**Work request 1:** In the passage on dasymetric mapping, what assumption underlies Tobler's pycnophylactic interpolation algorithm?
**Work request 2:** Continue the passage on dasymetric mapping from the point where it stops.

**Given passage:**
The binary method can also be applied to dot density maps, in which the predefined districts (the same source data as a choropleth map) are filled with a number of dots proportional to the total amount of the variable. Because the dots are usually randomly placed, they can give an impression of internal homogeneity almost as strong as the constant color of the choropleth map. The dasymetric method is applied by incorporating an ancillary layer that represents the area known to have a value of 0 (in the case of population density, an uninhabited area), which is used as a mask to prevent the dots for each original district from being placed in the overlapping area, forcing them to be more concentrated in the unmasked space (where the individuals are likely more dense in reality). This results in a refined dot distribution that more closely represents the real-world density.

Tobler's pycnophylactic interpolation algorithm was based on an assumption that the geographic field being modeled by the original choropleth map has a high degree of spatial autocorrelation; that is, the real-world spatial transitions in population density should be gradual, rather than abruptly changing at district boundaries. Using the "statistical surface" conceptualization of fields that was common in cartography at the time, his algorithm uses differential equations to construct a smooth "surface" from the "stepped surface" of the choropleth, while insuring that total volume of the surface (i.e., the total population) remains constant. Because it does not directly incorporate ancillary information, some consider it to not technically be a form of dasymetric mapping, but a related "areal interpolation" technique. Algorithms have been developed that hybridize the dasymetric and pycnophylactic techniques.

**Record extracts:**
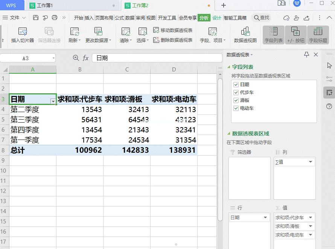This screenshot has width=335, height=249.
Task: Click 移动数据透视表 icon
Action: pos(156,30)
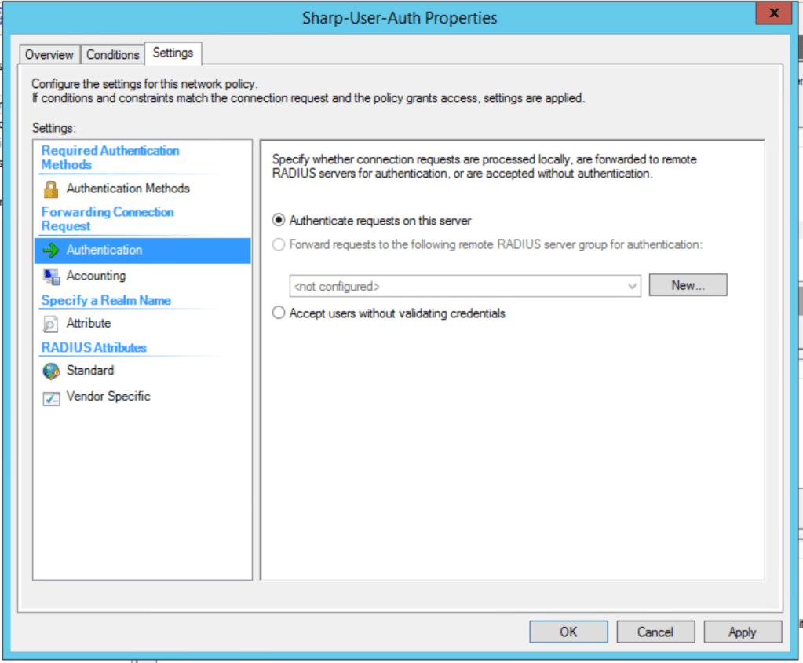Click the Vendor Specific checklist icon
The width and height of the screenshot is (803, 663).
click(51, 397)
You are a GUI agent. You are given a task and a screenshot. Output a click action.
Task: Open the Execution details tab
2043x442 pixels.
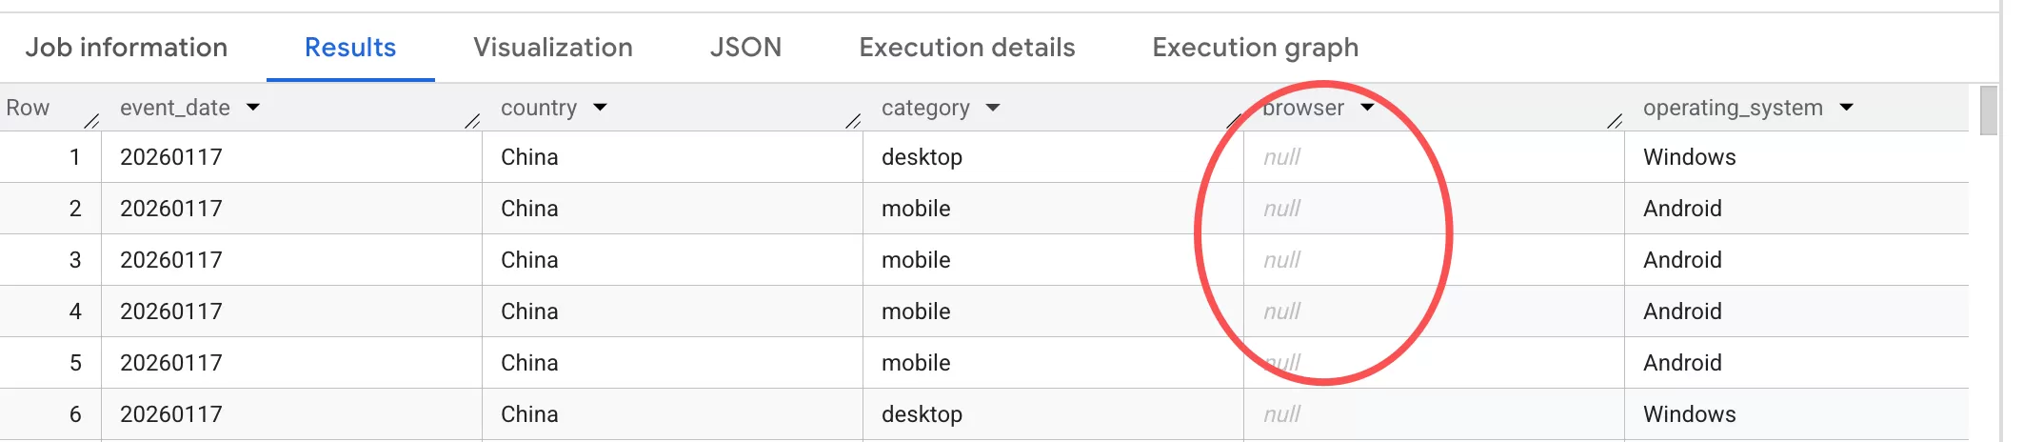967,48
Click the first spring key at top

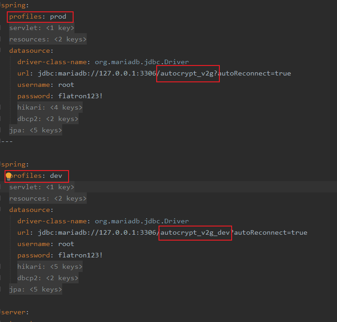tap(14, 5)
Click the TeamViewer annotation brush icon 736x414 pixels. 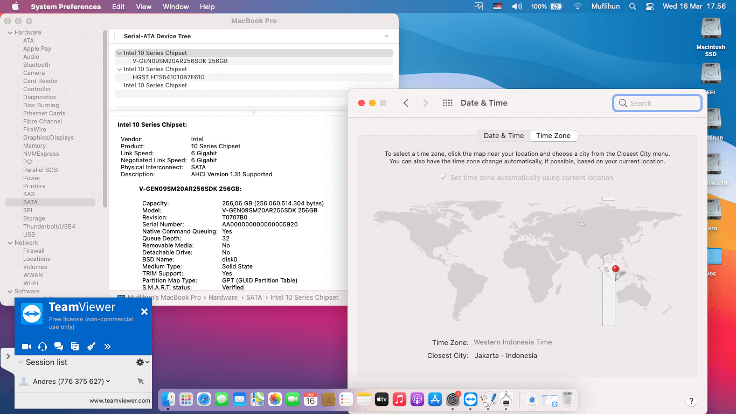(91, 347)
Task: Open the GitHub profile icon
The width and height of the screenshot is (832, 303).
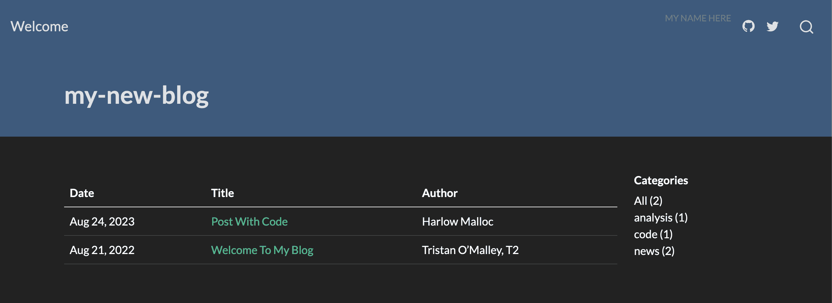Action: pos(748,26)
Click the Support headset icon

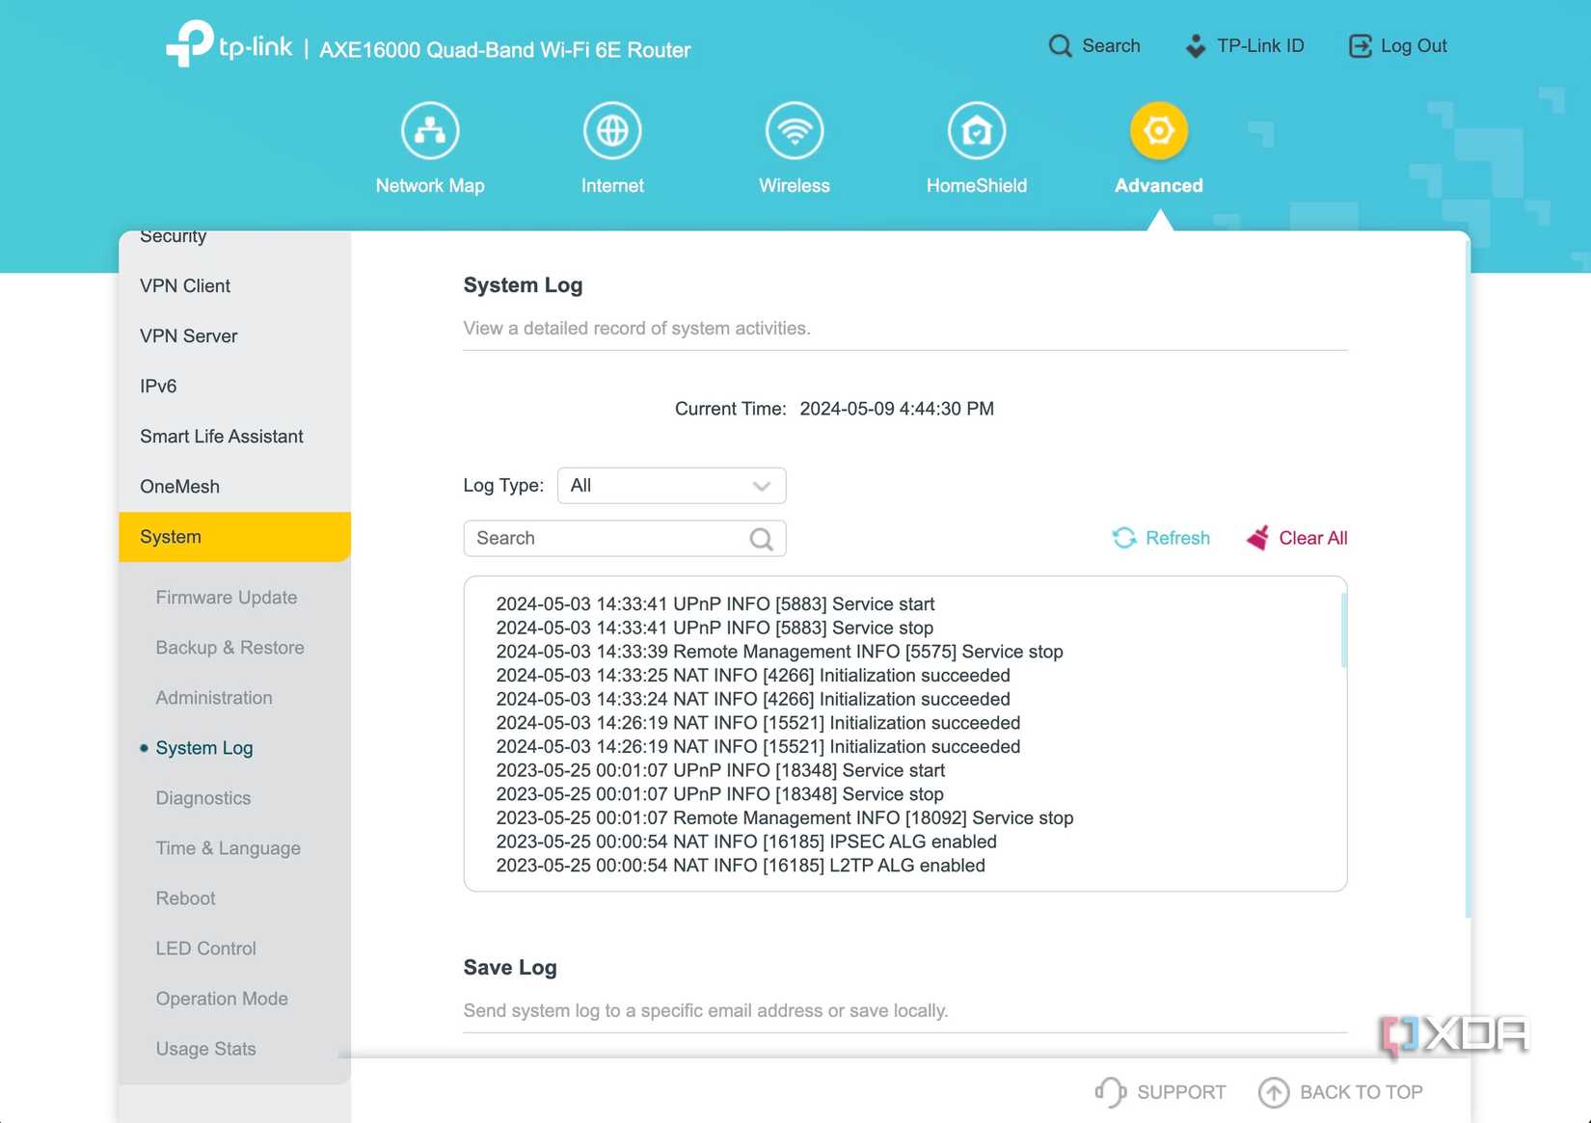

**Written response 1:** It assumes the mapped geographic field has a high degree of spatial autocorrelation, so real-world population density changes gradually rather than abruptly at district boundaries.

**Written response 2:**
== Comparison to choropleth and isarithmic maps ==
A dasymetric map has some properties of both choropleth maps and isarithmic maps. All three methods can represent some of the same field variables, such as population density. Like the choropleth map from which the dasymetric map was derived, the variable being mapped is an aggregate statistical summary over a district; there is still no information given on the degree of internal variation of the variable, thus retaining the danger of interpretation issues such as the ecological fallacy and the modifiable areal unit problem. Each adjusted district boundary, being at least somewhat aligned to the presumed locations of change in the variable, approximates an isoline. This should lead to a reduction in the internal variation of the variable in the adjusted districts, but they cannot be presumed to be homogeneous.

The dasymetric map differs from both of the alternatives in that it is a derivative product produced by interpolation. Thus, the values in each district are estimates, which are potentially more accurate but definitely less certain than the original data. Most choropleth data are direct summary statistics of the raw data on individuals, with only occasional estimation, making them largely reliable. Most isarithmic maps are interpolations, often from a set of sample point locations, making it a derivative product, but less so than the dasymetric map.